Now, calcium exists as an ion with a double positive charge - Ca2+ - and it’s the most abundant metal in the human body. So I know what you’re thinking - yeah, we’re all pretty much cyborgs.
Anyways, about 99% of that calcium is in our bones in the form of calcium phosphate, also called hydroxyapatite.
The last 1% is split so that the majority, about 0.99% is extracellular - which means in the blood and in the interstitial space between cells, whereas 0.01% is intracellular.
High levels of intracellular calcium causes cells to die. In fact, that’s exactly what happens during apoptosis, also known as programmed cell death. For that reason, cells end up using a ton of energy just keeping their intracellular calcium levels low.

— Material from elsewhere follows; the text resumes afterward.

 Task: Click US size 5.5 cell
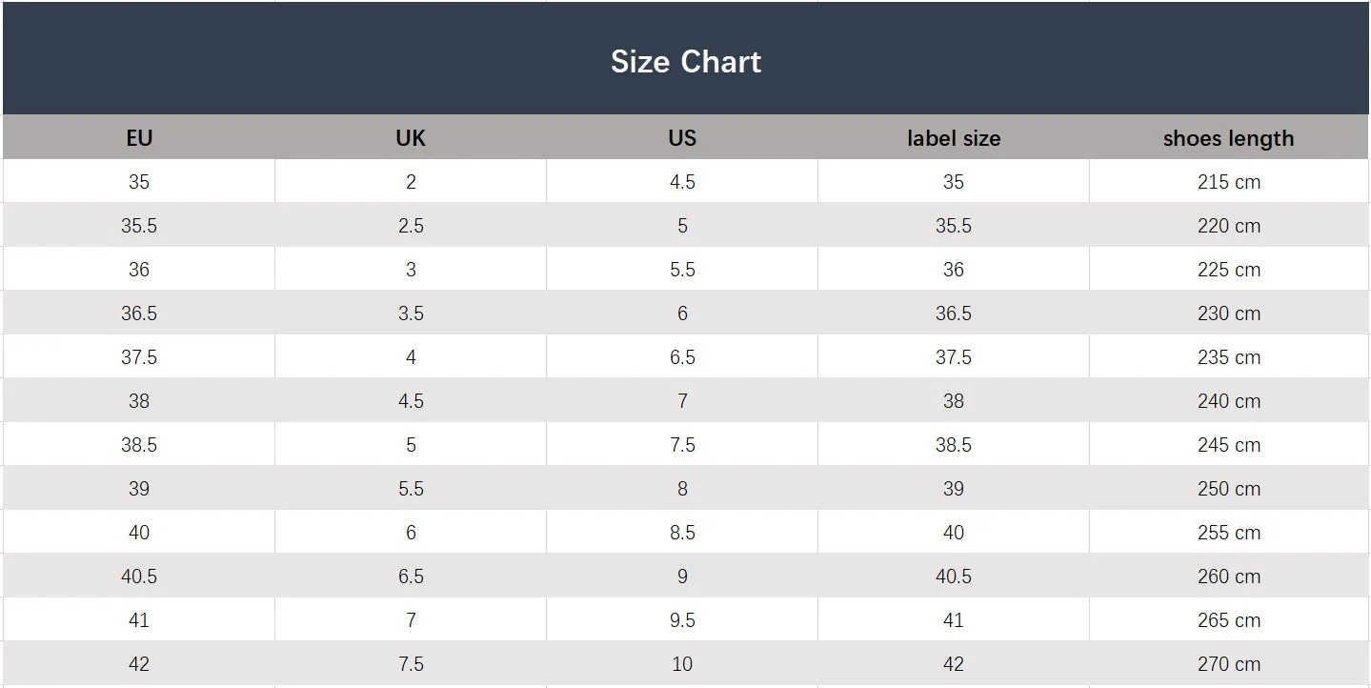(x=682, y=270)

Now, calcium gets into the cell through two types of channels, or cell doors, within the cell membrane. The first type are ligand-gated channels, which are what most cells use to let calcium in, and are primarily controlled by hormones or neurotransmitters.

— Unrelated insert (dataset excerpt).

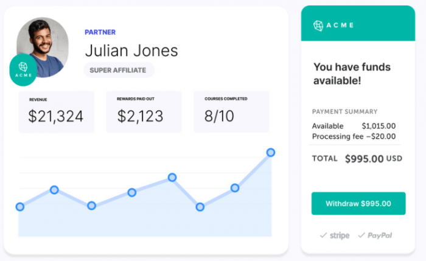
Task: Open the Revenue $21,324 card
Action: tap(56, 112)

The second type are voltage-gated channels, which are mostly found in muscle and nerve cells and are primarily controlled by changes in the electrical membrane potential.
So calcium flows in through these channels, and to prevent calcium levels from getting too high, cells kick excess calcium right back out with ATP-dependent calcium pumps as well as sodium calcium exchangers.
In addition, most of the intracellular calcium is stored within organelles like the mitochondria and smooth endoplasmic reticulum and is released selectively just when it's needed.
Now, the majority of the extracellular calcium, the calcium in the blood and interstitium, is split almost equally between two groups - calcium that is diffusible and calcium that is not diffusible.
Diffusible calcium is separated into two subcategories: free-ionized calcium, which is involved in all sorts of cellular processes like neuronal action potentials, contraction of skeletal, smooth, and cardiac muscle, hormone secretion, and blood coagulation, all of which are tightly regulated by enzymes and hormones.
The other category is complexed calcium, which is where the positively charged calcium is ionically linked to tiny negatively charged molecules like oxalate, which is a small anion that are normally found in our blood in small amounts. The complexed calcium forms a molecule that’s electrically neutral but unlike free-ionized calcium is not useful for cellular processes. Both of these are called diffusible because they’re small enough to diffuse across cell membranes.
Finally though there’s the non-diffusible calcium which is bound to negatively charged proteins like albumin, the resulting protein-calcium complex is too large and charged to cross membranes, leaving this calcium also uninvolved in cellular processes.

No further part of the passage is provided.